Il professore e il Vichingo, vecchi amici di Trastevere, decidono di andare lontano lontano («I pensionati in Italia se ne vanno tutti, che non lo sai?»). Raccogliendo informazioni, incontrano Attilio, coetaneo, mezzo robivecchi mezzo antiquario con baracca a Porta Portese. Anche a lui l’idea piace, non per nulla definisce se stesso «un cittadino del mondo».
I preparativi per la partenza sono movimentati: ogni esistenza, per quanto appartata, presenta mille legami da lacerare, fatti, luoghi, persone. Nel corso dei quali gli avventurosi si accorgono di cose che, nel tran tran dell’insoddisfazione quotidiana, non riuscivano a notare.
A ben guardare, quel quotidiano tanto male non è. Si è cementata un’amicizia divertente, la città splendida in fondo è anche benevola, càpitano incontri che promettono un futuro. Il problema è come fare a tornare indietro sulle decisioni senza perdere la faccia. Da questo racconto il film, regia dello stesso Di Gregorio, Lontano lontano.

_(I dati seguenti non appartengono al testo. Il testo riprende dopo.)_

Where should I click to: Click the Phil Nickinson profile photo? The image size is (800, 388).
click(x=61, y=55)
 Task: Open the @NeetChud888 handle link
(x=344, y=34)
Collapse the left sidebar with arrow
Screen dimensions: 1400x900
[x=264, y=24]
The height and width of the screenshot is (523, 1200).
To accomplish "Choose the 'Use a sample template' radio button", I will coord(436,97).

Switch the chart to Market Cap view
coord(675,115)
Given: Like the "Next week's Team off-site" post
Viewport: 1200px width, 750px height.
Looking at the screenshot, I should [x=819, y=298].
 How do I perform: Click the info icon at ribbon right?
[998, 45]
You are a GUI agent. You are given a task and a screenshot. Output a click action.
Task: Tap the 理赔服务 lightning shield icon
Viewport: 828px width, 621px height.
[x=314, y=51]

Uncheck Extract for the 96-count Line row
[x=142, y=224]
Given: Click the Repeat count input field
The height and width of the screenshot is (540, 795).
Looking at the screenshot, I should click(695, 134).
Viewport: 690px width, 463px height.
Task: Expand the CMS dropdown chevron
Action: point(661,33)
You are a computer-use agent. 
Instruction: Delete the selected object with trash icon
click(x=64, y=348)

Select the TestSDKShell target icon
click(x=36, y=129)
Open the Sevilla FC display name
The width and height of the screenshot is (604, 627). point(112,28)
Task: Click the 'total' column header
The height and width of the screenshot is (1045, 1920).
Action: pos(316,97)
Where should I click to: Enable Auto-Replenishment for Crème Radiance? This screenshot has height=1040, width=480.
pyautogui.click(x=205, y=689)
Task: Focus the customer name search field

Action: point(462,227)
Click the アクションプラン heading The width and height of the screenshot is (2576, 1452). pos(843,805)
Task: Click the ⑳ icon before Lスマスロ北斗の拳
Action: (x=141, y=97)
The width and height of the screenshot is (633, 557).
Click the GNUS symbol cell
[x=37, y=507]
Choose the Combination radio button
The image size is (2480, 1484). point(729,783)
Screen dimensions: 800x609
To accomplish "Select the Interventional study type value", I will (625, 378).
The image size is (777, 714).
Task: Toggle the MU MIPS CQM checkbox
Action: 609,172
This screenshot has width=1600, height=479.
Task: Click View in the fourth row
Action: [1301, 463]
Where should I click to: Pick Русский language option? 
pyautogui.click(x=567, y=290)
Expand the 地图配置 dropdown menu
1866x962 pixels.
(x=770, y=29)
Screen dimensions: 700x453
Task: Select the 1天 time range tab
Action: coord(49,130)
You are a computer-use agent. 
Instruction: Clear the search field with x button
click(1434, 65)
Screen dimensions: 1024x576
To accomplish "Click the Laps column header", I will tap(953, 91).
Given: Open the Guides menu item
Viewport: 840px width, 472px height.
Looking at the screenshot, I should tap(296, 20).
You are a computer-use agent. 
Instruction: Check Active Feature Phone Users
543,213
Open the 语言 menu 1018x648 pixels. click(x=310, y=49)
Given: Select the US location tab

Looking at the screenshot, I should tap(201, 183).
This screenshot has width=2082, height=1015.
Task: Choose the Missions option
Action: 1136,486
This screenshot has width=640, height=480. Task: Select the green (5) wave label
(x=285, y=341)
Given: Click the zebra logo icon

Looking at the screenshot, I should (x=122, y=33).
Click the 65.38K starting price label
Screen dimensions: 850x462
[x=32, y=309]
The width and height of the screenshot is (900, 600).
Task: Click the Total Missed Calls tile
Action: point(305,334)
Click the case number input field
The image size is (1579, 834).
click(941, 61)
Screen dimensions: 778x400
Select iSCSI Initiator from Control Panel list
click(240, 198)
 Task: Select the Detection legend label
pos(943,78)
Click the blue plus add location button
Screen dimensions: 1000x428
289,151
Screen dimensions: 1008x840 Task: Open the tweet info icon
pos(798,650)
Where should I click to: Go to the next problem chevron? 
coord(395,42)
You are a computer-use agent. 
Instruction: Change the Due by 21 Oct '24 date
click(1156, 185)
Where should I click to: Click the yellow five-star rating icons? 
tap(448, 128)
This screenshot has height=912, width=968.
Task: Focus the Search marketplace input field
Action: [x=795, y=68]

Aiòn è la prima storia del trittico. Il titolo è una parola del greco antico di spessore filosofico: Aiòn è il figlio di Crono, il Tempo, e sta per l’«attimo» fuggevole che frantuma il presente, il «tempo eterno», la «durata». «Aiòn è un bambino che gioca» è un frammento di Eraclito.
Nel racconto di Di Gregorio il protagonista è un cinquantenne figlio di mamma che ha vissuto tutta la vita come se il suo tempo fosse l’eterno, senz’altro impegno che di occuparsi in modo pressante della madre. Cosa rimane?
Il secondo racconto, Incantesimo, parla di un equilibrio che sembra passeggero che più non si può. In un paesino tranquillo alle porte di Roma vive una madre, sora Maria, con i due figli grandi (le sorelle se ne sono andate da tempo), Virgilio ed Emilio. Famiglia benestante, i figli hanno la loro sicurezza economica, la madre è una vera autorità morale per tutto il paese, un riferimento di saggezza.
Tutti si aspettano che Virgilio ed Emilio, che dormono nella stessa camera come fanciulli, si facciano una propria vita. Sora Maria fa molto per evitarlo. Ma quell’equilibrio è un incantesimo che non si può spezzare senza che il mondo crolli.
Di Gregorio ci parla di situazioni strane e verosimili, pescate dall’infinito repertorio della vita osservata. E coglie della forma racconto la vera funzione: trarre un significato, un destino, una beffa da una vicenda che succede.